The majority of applications involve the use of silver, either in flake or powder form. This filler is preferred to gold because of its lower cost and its lower volume resistivity (that is, higher electrical conductivity). The best silver-filled epoxies have a volume resistivity of 0.001 Q cm. With silver-filled adhesives, migration of silver to the surface under conditions of high humidity and direct current can occur. Neither gold — nor silver-coated copper fillers in various adhesives have this migration problem. Epoxies with up to 85 wt % silver filler are available, but adhesives with lower filler loadings generally have better strengths.
Other fillers that provide electrical conductivity include copper and aluminum, although oxide formation on the surfaces of these fillers can occur. This results in lower conductivity because of decreased particle-to-particle contact.
Recently, conductive epoxy resins and polyimides have been used as die-attach adhesives. The chloride ion contents of polyimides are inherently lower than those of epoxies. However, these adhesives are more expensive, have lower bond strength, and are more difficult to cure. Epoxies with low contents of ionic impurities, including chloride anions and sodium and potassium cations, have been available since 1981. These materials are fast curing and have excellent high-temperature strength and a glass transition temperature of up to 200 °С.
Oxide fillers are electrically nonconductive but are used to provide thermal conductivity. Alumina, the most commonly used filler, is fairly inexpensive. It can be added in high concentrations to epoxies and silicones without significantly increasing the viscosity of the uncured material. Minimum bond line thicknesses are desirable for thermally conductive adhesives because heat flow is proportional to the ratio of thermal conductivity to bond thickness. Alumina-filled epoxies contain up to 75 wt % filler and have thermal conductivities ranging from 1.38 to 1.73 W nrfi1 K_1.

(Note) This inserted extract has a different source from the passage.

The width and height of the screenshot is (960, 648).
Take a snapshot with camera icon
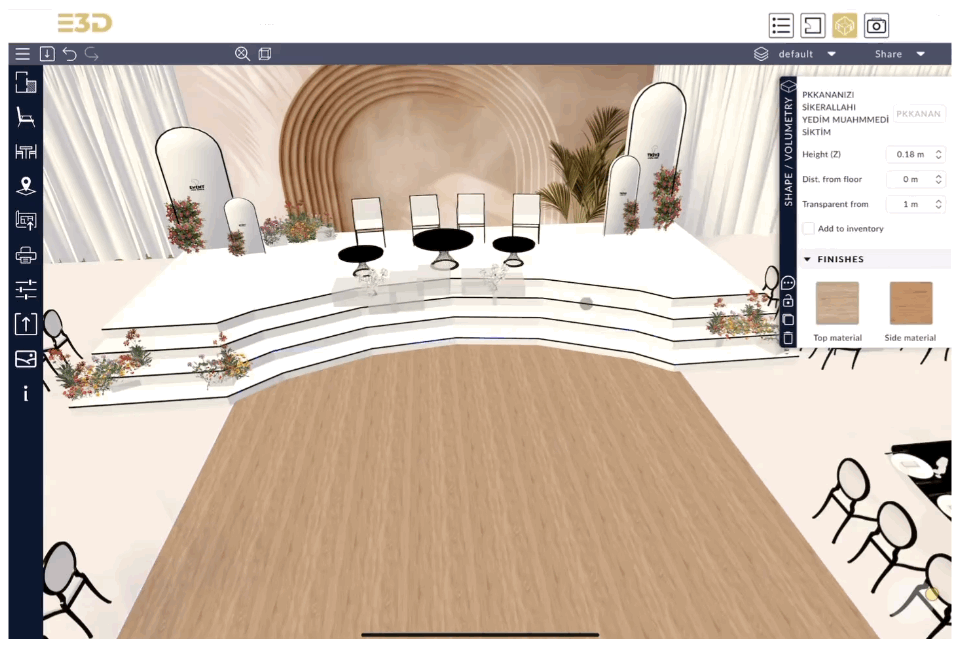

Other thermally conductive fillers include beryllium oxide, which is expensive and toxic, and boron nitride, which has a loading limitation of ca. 40 wt % in epoxies. Other inorganic oxides, including silica, are also used to provide thermal conductivity.
The chemical families that are used most often to provide electrical and/or thermal conductivity include epoxies, polyurethanes, silicones, and polyimides. Epoxies are the most widely used.